(Pixel coordinate grounding data)

.....

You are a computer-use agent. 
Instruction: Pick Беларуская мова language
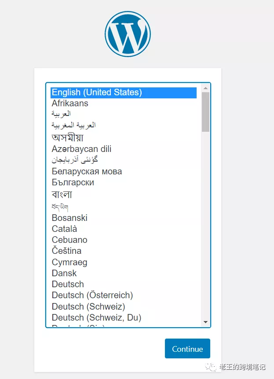[x=87, y=171]
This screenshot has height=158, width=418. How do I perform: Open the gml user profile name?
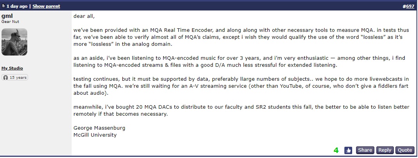7,16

.....

**PROBLEM DESCRIPTION:** Any pictures should be dropped; transcribe the rest of the records above exactly.

**ANSWER FOR THIS EXERCISE:**
You are a computer-use agent. 
Instruction: Pick Беларуская мова language
[x=87, y=171]
This screenshot has height=158, width=418. How do I perform: Open the gml user profile name?
7,16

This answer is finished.